Pourtant, lorsque mes yeux se portent à mon reflet,
Je vois qui me regarde un jeune être fluet ;
Ses minces joues rosées, ses cheveux bruns qui vrillent
Et ses yeux clairs en font une petite fille.

Implanté dans le mur, l’immense disque écru
Egrène les instants qui s’éteignent sans cesse :
Chaque seconde enfuie à tout jamais s’est tue,
Le temps inexorable appelle la vieillesse ;
Dans l’espace éternel, je ne suis déjà plus.
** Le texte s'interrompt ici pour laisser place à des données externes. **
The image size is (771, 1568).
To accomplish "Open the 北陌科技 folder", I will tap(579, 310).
Dans cet enfer brûlant de dunes continuelles,
Labyrinthe infini qui change au gré du vent
Et dont les infinies parcelles,
Monts d’un sable qui étincelle,
Sont chacune identique à celle gravie avant,

Tu es mon oasis, la source de mon âme,
Et je bois à longs traits ton visage charmant ;
Quand tu n’es là, ton souvenir est mon dictame.
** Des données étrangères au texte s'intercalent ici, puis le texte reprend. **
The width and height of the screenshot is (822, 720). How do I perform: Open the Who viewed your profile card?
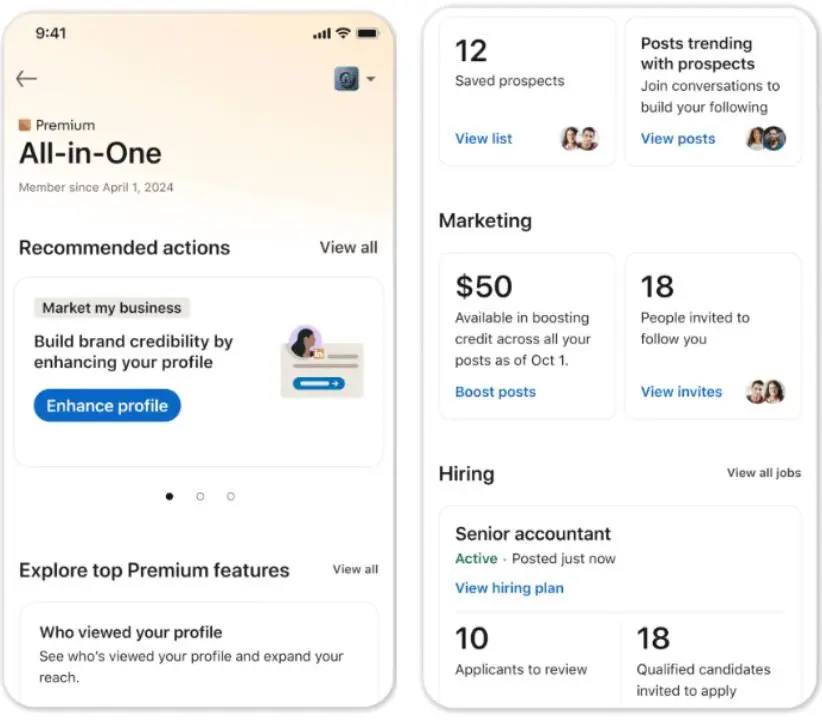[x=199, y=654]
Quand ma vie est gelée, farouche glacier
Aux crevasses sans fond où fleurit la tourmente,
Dont les arrêtes aiguisées
Lacèrent sans discontinuer
Ma chair transie et couverte de plaies fumantes,

Tu es le mur glacé me permettant enfin
De dormir à l’abri de la bise constante
Qui hurle en perpétrant son ballet aérien.

Dans le manoir désert qu’est ma prison sordide,
Bâtisse verrouillée aux fenêtres murées,
Où les tapisseries humides
Exhalent des relents putrides
Où les murs et les sols et les bois sont souillés,

Toi tu es le salon où s’embrasent les bûches
Et son fauteuil moelleux posté près du foyer
Où, un livre à la main, sereine, je me juche.
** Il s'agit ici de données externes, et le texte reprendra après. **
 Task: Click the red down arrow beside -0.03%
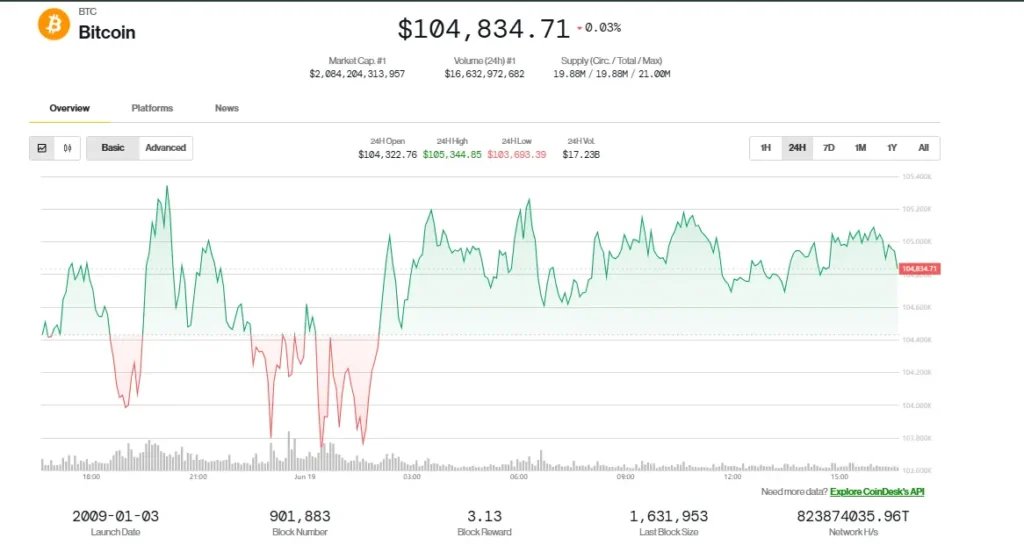pyautogui.click(x=579, y=28)
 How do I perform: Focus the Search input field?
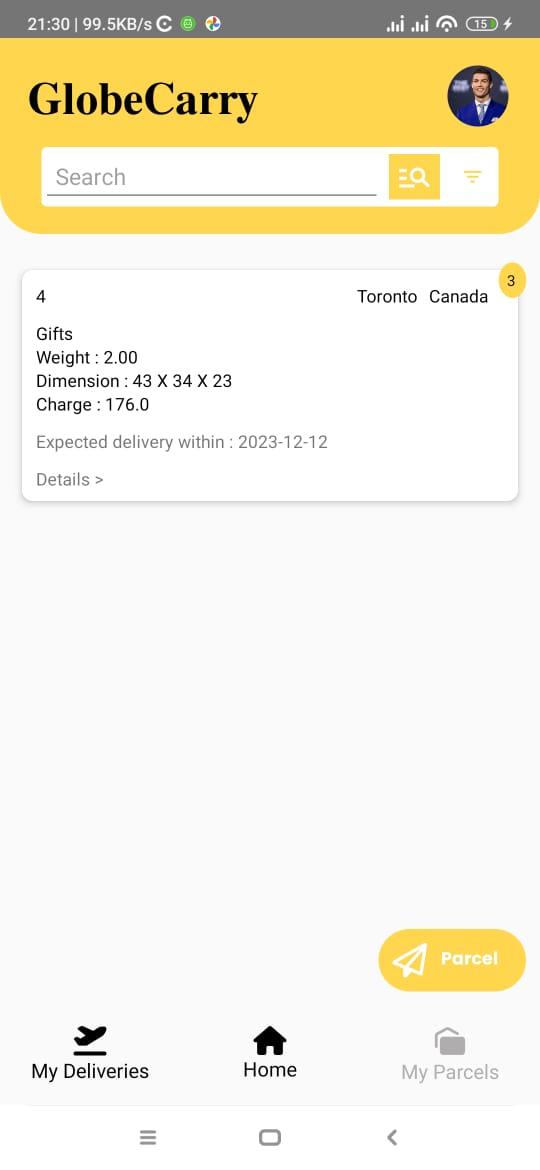pos(212,177)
Lorsqu’ils voient les ruisseaux qui coulent à ses balafres,
Fluets filets humides rapidement taris,
Et les arbres malingres dans les herbes flétries
Qui brûlent sous un ciel éternellement safre,

Lorsque effleurant le sol de leurs mains desséchées
Ils sentent sous leurs doigts couler la poussière
Qui recouvre une terre dure comme du fer
Où la pluie quand elle vient ne peut pas s’infiltrer,

Ils s’exclament « terre ingrate ! quels que soient nos efforts,
Quoi que nous te donnions, ton sol reste infécond :
Nous t’abreuvons sans cesse, sans fin te labourons
Et, cruelle marâtre, tu ne fais rien éclore ! »

Et le vent dans les branches et les rus souterrains
Et les graviers roulant aux causses désertiques
Et les arbres étirant leurs rameaux arthritiques
Ricanent en bruissant leur incessant refrain.